「自動車・バイク」カテゴリーアーカイブ

FIAT 500 ワイヤリング・ハーネス全交換(Day3)

本日の作業:車体前半の電線撤去、燃料ホース撤去、バッテリー「+」ケーブル撤去、センタートンネル前部及び後部のカバーを取り外して内部配線/配管のチェック、


古いケーブルのボリュームは昨日撤去した後ろ半分よりずっと少ないが、せっかく新調したコラムスイッチの線を丁寧に外したりしてたら結構時間を食ってしまった。その他はにっぱーでバチバチ切断しながらの作業だったので難しいことは何一つなかった。(もう慣れたもんで、HAL 9000のような哀願の声も聞こえず、淡々と、、、)

ところが、やはり一筋縄ではいかない。本来ならセンタートンネル内を通っているはずの燃料ホースとバッテリー「+」ケーブルだが、前者は助手席の右足元を這って、在るべきはずのない孔からエンジンベイへ入っていっていた。しかもその孔にはグロメットがついてない!(恐ろしや、、、)。後者は、バッテリーがエンジンベイに移設されていたためにセンタートンネル後部のカバーに無理やり切り込んだ隙間から後部座席足元のキルスイッチに至り、再びエンジンベイへと戻っていた。これらを撤去する時に、いままであえて見ないようにしてきた現実に向き合わなければならなくなった。

燃料ホース(白いタラップ付き)とバッテリーケーブル(黒いプレートから生えてる)の状況。

[対象ポインティングデータ]
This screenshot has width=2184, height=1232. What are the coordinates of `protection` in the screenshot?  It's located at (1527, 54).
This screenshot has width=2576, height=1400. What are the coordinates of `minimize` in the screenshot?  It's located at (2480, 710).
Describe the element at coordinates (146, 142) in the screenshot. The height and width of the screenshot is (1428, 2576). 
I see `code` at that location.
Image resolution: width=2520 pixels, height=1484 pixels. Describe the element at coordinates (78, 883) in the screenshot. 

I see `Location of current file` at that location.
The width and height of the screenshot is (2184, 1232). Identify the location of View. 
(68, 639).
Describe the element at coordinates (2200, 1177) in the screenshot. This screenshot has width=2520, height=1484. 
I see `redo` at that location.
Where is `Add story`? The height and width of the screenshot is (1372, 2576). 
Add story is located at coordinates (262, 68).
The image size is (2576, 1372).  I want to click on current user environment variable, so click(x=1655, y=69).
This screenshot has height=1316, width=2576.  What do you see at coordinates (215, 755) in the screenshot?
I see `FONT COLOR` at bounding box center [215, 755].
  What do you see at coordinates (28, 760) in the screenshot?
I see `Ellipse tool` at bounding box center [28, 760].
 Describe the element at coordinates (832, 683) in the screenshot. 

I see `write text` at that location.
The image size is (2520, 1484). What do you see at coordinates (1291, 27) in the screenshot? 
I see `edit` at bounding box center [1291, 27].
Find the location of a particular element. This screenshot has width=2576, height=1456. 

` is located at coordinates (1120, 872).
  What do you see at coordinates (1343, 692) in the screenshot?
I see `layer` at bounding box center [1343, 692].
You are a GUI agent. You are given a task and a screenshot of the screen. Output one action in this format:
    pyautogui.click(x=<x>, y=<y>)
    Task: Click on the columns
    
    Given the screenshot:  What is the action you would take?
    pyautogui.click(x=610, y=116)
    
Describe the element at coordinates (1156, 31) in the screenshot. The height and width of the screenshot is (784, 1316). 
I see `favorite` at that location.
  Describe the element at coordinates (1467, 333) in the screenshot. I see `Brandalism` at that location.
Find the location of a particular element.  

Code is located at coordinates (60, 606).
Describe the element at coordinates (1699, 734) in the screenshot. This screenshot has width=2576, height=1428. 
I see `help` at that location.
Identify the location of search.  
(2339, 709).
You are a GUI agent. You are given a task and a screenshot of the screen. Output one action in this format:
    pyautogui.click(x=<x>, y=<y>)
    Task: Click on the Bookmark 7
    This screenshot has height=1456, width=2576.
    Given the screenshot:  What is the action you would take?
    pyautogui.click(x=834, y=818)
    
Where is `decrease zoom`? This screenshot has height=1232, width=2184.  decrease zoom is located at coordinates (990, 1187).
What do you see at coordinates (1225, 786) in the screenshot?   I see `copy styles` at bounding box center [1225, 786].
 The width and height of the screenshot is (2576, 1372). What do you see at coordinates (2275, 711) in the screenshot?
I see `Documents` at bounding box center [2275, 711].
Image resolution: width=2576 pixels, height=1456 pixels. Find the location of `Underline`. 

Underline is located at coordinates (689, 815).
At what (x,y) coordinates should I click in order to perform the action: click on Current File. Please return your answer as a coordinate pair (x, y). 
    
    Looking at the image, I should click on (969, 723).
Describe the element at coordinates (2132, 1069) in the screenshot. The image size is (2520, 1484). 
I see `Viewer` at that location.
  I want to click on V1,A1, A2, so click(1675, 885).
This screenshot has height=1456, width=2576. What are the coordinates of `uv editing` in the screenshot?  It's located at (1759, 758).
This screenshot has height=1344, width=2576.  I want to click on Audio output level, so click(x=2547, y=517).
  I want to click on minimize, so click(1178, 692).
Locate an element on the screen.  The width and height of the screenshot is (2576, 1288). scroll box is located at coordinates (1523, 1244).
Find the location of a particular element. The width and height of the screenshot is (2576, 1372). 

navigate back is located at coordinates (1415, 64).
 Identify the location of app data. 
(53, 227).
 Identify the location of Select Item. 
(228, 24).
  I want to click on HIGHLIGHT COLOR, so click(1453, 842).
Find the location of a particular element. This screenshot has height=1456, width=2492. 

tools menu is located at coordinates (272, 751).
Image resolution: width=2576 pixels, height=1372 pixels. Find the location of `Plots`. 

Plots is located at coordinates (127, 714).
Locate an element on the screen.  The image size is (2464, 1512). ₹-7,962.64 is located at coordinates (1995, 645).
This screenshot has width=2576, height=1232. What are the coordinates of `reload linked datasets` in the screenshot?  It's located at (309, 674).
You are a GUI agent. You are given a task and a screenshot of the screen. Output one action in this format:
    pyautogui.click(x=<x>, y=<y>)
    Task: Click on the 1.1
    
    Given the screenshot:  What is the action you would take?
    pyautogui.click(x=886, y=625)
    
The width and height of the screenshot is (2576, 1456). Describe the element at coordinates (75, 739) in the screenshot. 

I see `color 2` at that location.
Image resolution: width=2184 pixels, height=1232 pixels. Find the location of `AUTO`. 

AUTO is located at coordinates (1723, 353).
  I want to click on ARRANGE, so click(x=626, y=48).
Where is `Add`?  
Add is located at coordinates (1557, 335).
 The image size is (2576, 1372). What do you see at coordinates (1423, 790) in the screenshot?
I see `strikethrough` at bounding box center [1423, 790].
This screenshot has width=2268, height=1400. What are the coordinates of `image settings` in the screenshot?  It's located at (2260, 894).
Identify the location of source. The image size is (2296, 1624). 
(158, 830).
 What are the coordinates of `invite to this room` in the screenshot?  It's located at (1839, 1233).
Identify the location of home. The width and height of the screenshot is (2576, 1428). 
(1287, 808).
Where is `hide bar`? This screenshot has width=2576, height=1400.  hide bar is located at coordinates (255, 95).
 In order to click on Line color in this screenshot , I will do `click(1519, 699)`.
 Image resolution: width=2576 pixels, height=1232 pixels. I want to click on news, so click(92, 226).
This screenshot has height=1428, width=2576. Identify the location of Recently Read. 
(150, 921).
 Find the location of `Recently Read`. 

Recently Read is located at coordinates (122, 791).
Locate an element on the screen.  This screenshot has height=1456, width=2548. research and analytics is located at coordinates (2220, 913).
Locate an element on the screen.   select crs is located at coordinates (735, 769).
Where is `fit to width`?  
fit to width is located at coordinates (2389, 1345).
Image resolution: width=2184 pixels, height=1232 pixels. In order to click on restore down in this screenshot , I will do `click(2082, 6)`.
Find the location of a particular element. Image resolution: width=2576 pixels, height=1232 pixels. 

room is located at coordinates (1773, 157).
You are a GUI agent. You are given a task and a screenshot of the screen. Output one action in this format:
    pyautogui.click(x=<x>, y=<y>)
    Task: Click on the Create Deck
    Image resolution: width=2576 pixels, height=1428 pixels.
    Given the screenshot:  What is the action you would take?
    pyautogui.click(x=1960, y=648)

(問題の詳細):
本文で「本日の作業」として挙げられている作業をすべて書き出してください。 本文だけを根拠にすること。

(解答):
・車体前半の電線撤去
・燃料ホース撤去
・バッテリー「+」ケーブル撤去
・センタートンネル前部及び後部のカバーを取り外して内部配線/配管のチェック